他们当然不会怀疑自己的正义性,更心安理得地认为自己代表了天下民心,以至很少考虑那些胼手胝足终年挣命为衣食的人更关心的是什么:到底发号施令的是不是正常人重要呢,还是号令本身要不要命重要?
就算天下大义相同吧,但,果真只要仗了义,言一定就直了吗?
看看刘瑾最为士大夫痛恨的罪状:残害忠良——是不是只要受到刘瑾打击迫害的,就都是忠良呢?
我无意纠缠于每个被打击的人在德操上是不是都无愧于忠良二字,但从字里行间仔细看去,却发现,残害忠良的大题目下面,刘瑾以“矫诏”的名义,曾发动了一场雷厉风行的吏治整顿!
很多大臣受到陷害,罪名是查盘查出了亏空。查盘,指的是对天下军民府库、钱粮、各边年例银、盐引、军器,乃至夫运、柴炭,方方面面经济账务的一个彻底清查。该赔的赔、该罚的罚、该充军的充军、该杀头的杀头!
还有清丈。清丈,指的是重新丈量天下田地,将被豪强勋戚蚕食隐没的部分重新丈量出来,超过限额的给“无田民种之,如例起科(征税)”。从正德元年(1506年)把执朝政开始,刘瑾多次开展了大规模的清丈,尤重视清丈被边陲武将吞没的屯田。

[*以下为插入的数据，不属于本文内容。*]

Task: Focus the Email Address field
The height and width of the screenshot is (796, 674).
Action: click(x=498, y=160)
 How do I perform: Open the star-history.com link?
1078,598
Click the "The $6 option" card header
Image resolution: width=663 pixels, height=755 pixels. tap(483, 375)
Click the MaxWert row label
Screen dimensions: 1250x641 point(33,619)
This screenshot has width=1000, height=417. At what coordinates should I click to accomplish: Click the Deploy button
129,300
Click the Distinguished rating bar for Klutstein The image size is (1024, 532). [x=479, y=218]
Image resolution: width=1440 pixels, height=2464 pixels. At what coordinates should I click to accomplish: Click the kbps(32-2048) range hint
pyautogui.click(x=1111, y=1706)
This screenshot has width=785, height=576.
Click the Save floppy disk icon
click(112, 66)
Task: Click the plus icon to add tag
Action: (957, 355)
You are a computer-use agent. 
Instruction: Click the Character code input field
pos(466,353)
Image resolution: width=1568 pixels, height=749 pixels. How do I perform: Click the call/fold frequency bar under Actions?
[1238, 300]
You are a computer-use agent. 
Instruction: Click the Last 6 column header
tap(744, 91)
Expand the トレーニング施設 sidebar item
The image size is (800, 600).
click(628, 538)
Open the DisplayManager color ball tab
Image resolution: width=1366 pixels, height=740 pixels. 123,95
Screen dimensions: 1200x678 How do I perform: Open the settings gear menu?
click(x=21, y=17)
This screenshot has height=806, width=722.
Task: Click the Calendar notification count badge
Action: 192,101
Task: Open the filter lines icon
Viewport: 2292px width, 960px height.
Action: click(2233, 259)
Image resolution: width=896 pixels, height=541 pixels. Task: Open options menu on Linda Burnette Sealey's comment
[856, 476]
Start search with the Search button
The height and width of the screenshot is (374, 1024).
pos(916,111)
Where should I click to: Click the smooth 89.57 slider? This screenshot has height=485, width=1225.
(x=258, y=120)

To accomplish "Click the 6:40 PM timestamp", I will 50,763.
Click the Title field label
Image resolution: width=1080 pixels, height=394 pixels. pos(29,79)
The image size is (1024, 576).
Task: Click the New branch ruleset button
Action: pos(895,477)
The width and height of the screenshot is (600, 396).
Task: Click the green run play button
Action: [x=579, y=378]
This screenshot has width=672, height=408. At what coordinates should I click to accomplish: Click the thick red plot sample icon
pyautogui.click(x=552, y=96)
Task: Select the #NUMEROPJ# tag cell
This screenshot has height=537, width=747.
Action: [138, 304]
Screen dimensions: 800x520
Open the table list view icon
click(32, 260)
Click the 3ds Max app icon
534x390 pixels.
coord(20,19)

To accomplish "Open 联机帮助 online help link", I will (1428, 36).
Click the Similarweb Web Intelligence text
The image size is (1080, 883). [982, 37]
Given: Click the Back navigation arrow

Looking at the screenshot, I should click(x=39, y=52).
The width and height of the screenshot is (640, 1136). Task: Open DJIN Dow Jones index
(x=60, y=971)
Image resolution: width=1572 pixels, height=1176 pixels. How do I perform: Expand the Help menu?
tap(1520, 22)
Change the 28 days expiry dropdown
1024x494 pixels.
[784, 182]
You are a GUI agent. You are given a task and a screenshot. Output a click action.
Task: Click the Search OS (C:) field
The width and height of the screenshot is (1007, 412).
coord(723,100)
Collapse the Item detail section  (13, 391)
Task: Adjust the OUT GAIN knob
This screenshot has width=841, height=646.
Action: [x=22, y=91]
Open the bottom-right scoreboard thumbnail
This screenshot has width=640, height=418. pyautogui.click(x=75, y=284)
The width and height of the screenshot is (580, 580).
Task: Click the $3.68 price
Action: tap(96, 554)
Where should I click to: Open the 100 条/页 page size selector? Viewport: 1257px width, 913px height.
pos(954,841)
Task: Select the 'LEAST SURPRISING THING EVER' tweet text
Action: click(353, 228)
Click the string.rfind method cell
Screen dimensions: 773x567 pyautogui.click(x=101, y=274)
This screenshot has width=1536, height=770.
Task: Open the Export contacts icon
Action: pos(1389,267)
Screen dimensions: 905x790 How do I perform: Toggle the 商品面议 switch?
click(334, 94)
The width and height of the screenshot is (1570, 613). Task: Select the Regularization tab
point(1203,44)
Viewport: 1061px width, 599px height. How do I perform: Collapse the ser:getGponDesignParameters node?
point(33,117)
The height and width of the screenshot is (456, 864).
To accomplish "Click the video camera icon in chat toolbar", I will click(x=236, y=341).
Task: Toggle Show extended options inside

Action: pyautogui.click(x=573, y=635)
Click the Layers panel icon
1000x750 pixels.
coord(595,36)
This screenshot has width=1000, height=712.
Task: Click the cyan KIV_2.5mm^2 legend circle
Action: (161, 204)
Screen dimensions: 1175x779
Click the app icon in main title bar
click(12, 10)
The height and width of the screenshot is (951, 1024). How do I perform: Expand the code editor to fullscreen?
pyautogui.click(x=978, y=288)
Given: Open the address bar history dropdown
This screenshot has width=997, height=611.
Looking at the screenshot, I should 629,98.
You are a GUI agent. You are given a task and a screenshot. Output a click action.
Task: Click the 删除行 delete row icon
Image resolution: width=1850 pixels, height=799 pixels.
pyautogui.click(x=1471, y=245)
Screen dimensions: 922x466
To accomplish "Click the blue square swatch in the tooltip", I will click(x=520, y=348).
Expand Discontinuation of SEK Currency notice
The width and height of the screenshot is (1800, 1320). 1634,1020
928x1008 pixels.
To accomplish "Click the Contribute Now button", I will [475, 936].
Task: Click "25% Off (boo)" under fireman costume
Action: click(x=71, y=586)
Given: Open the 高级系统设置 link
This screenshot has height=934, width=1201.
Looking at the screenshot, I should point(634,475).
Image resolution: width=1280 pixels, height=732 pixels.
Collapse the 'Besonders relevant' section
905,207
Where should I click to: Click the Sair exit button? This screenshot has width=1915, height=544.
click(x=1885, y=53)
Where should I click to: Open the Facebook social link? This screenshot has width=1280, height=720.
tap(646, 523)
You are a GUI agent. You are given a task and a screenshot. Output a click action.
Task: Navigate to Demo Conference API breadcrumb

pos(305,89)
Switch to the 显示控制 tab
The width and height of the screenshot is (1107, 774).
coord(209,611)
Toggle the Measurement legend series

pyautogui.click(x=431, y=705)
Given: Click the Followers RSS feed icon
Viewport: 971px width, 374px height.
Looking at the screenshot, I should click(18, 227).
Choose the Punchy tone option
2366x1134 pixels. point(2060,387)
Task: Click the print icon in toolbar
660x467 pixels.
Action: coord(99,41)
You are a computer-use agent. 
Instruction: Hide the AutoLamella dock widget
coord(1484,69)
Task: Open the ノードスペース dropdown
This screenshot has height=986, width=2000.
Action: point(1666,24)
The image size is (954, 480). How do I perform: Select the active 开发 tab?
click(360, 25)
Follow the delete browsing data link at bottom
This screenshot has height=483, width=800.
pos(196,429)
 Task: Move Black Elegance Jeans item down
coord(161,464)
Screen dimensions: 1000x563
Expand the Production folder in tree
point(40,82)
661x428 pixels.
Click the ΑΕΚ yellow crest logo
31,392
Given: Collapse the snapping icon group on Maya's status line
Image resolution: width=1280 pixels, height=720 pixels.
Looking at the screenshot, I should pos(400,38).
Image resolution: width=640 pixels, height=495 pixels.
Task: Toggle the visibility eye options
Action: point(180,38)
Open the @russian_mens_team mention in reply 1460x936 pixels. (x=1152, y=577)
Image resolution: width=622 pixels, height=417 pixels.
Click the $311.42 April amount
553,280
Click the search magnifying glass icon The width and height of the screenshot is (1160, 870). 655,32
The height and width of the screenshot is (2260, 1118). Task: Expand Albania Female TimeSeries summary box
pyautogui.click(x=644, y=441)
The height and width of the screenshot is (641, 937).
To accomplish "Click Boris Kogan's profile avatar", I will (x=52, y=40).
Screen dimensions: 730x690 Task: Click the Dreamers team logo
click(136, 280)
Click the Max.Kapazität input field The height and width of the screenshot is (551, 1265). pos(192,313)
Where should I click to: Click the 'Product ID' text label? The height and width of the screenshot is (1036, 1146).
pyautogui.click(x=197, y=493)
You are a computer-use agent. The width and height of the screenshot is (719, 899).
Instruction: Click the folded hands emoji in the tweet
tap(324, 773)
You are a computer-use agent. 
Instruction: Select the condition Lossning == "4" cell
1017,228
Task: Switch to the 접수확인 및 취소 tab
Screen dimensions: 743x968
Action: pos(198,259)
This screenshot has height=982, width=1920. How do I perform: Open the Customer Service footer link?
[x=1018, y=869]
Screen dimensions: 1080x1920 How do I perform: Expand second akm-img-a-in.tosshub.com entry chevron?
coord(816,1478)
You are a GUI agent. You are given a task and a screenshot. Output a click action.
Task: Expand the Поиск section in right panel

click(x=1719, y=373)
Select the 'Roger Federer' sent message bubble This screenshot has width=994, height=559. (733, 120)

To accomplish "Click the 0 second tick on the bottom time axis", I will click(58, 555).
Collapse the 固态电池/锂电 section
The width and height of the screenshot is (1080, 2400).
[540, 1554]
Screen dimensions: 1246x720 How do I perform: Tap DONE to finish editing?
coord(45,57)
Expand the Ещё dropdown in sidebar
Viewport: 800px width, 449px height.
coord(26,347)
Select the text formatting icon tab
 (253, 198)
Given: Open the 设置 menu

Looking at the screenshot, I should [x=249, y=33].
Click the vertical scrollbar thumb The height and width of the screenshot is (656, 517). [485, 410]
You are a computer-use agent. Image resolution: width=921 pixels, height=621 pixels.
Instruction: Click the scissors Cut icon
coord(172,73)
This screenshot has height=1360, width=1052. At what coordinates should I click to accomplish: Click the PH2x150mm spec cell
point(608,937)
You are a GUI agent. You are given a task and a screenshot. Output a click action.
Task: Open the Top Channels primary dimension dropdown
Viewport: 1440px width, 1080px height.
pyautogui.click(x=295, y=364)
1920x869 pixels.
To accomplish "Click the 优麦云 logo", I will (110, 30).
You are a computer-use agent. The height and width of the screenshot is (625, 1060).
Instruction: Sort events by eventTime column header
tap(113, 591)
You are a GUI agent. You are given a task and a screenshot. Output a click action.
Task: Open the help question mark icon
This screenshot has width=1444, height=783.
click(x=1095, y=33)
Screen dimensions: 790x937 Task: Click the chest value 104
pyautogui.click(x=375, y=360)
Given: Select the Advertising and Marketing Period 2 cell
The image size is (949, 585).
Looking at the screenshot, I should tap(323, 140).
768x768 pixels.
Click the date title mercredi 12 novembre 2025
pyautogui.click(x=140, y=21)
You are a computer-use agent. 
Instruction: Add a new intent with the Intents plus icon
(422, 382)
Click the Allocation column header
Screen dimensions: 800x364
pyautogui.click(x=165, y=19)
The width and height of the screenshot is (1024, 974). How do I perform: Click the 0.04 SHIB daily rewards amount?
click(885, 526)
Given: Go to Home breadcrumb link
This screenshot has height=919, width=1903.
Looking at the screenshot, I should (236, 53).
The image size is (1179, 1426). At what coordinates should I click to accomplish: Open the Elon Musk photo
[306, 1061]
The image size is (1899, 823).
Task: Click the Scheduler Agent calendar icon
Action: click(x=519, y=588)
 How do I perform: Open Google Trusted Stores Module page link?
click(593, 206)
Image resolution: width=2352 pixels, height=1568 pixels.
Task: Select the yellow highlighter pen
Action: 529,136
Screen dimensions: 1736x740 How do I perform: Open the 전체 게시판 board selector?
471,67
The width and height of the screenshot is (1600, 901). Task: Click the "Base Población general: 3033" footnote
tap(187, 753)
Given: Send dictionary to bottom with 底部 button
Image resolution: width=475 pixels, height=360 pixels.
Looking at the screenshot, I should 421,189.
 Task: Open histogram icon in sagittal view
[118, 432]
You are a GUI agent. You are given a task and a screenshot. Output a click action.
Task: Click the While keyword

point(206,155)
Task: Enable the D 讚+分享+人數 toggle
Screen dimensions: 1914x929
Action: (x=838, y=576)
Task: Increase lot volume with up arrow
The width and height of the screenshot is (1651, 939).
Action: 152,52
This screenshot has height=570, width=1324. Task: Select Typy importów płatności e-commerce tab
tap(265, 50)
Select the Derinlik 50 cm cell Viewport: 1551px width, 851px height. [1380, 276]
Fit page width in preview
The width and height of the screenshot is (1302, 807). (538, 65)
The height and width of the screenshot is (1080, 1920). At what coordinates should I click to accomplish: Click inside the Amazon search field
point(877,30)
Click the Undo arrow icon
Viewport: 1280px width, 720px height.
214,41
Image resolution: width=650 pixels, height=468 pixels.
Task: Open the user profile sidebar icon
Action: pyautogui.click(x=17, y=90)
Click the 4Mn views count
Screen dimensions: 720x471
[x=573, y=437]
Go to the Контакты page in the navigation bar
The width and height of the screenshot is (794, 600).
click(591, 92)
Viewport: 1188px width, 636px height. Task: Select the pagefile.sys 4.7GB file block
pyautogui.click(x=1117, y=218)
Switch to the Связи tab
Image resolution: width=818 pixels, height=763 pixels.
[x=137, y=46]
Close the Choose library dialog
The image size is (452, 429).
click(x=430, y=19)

整顿吏治,历代都是极艰难的事。刘瑾的整顿相对历史上其他能臣,却也有其独到之处:他有一般外臣不敢施行的令人不寒而栗的手段,客观上对畏恶不畏善、长于敷衍的奸猾之徒是极有效的鞭策。清丈时,居然有官员畏惧刘瑾的严厉,自劾其父。当然效果也很可观:仅正德三年(1508年),山东巡抚周熊一次就清出隐没田地一万八千三百五十余顷。
对此,史家自有看法,说这不过是如武则天时的《罗织经》一样,只是刘瑾打击反对派的一种手段,再说动机很明显,完全是太监贪财的本性——归根到底,还是为了残害忠良!
尽管历次整顿都没有回避刘瑾的亲信——连已经做到兵部尚书的刘宇,都因其前任大同巡抚时耗费过多惴惴不安,上疏请求“少垂优礼,将远年巡抚任内事听与开释。”但大家还是异口同声:奸宦的手段罢了!
更令人不可思议的是,与一般宦官通常牢牢抱成一团相反,刘瑾的紧箍儿竟然套到了自己同类身上。他当权期间,禁止宦官干政,限制太监势力,还搞了个内厂,重要功能之一,就是监视其他太监主管的东厂、西厂。法令严得连同党都叫苦连天,背地里称其为可怕的洪武皇帝再世——“小太祖”。